Paper Review of Distributed snapshots: determining global states of distributed systems

Paper Summary

This paper presents an algorithm to determinate a global state of a distributed system during the computation where the processors in the system do not share a common clock or memory by taking distributed snapshots. This global state can help to detect service stability by identifying errors like deadlock and computation termination.

Paper Details

This paper assumes that a distributed system is consisted of a series of processes and directed channels which can construct a DAG where processes are vertices and channels are edges. And each process can compute, send/receive messages and record state by itself. So the state on the process can be presented as a tuple \(e = <p, s, s', M ,c>\) where \(p\) is the process, \(s\) is the state of \(p\) before \(e\) and \(s'\) is the state of \(p\) after \(e\), \(M\) is the delivered message and \(c\) is the channel to communicate.
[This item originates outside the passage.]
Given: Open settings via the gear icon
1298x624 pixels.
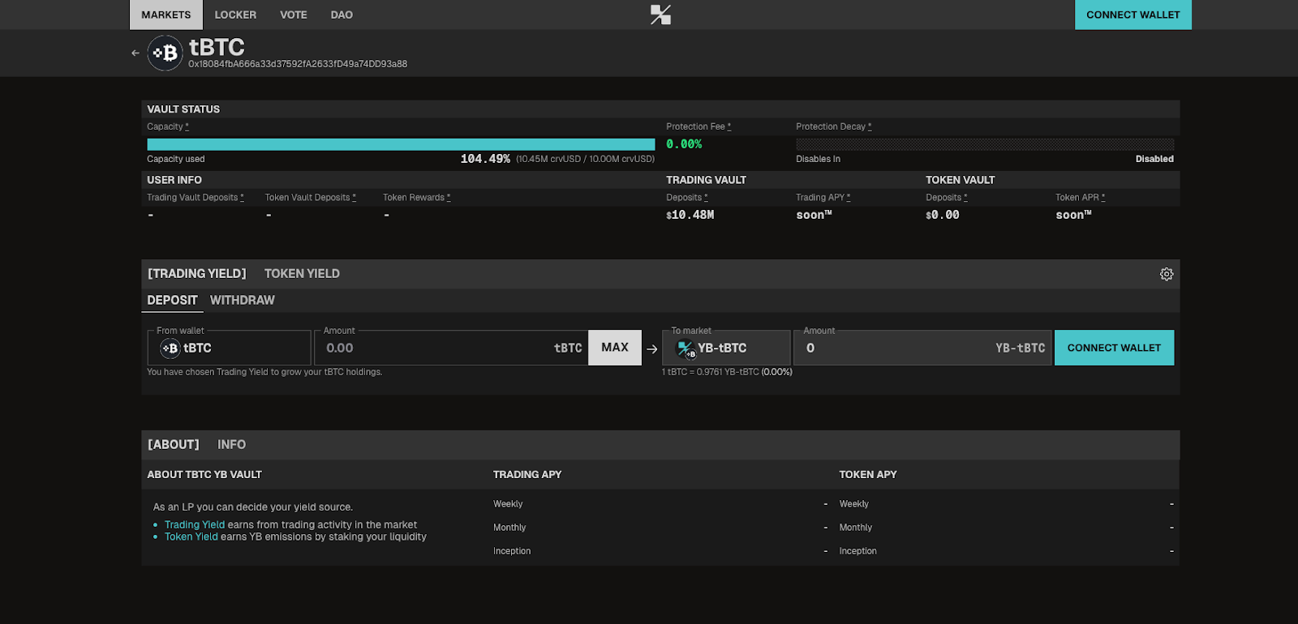Looking at the screenshot, I should pyautogui.click(x=1166, y=275).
And each channel is error-free, has a infinity sending and receiving buffer and messages is ordered.

And the minimized system is shown below.

So when a message is delivered, we have four status:

  1. Message in \(p\)

  2. Message in \(c\)

  3. Message in \(c'\)

  4. Message in \(q\)

The errors can happens every where but we cannot determinate where it happens, so the paper introduce an algorithm to snapshot the system.

Distributed Snapshots Algorithm

This paper introduce the following algorithm to take a snapshot of the whole system:

for Sender \(P\)

\(P\) keeps track of its state (computational result or system attributes) and sends a marker to each channel.

for Receiver \(Q\)

  1. If \(Q\)'s state hasn't been recorded, record it and set channel \(c\)'s state to null.

  2. If \(Q\)'s state has been recorded, then from the first message \(Q\) received to the marker, \(Q\) set channel \(c\)'s state messages.

Strong Points

  1. This paper gives a appropriate definition of the distributed system model in terms of process, channels, events, and global state, as well as the interaction between them.

  2. This paper uses basic sending and receiving principles under a no sharing clock and memory environment to solve the problem.

  3. This paper's algorithm does not interrupt the normal execution of process.

Weak Points

  1. This paper gives a limited networking environment where channels never fail and messages are ordered.

  2. The algorithm's output can be regarded as a decent prediction rather than the "real" state.

Improvement

We may introduce a global clock and take more tight snapshots at a same globally time, which should result in a fine grain global state that is closer to the reality.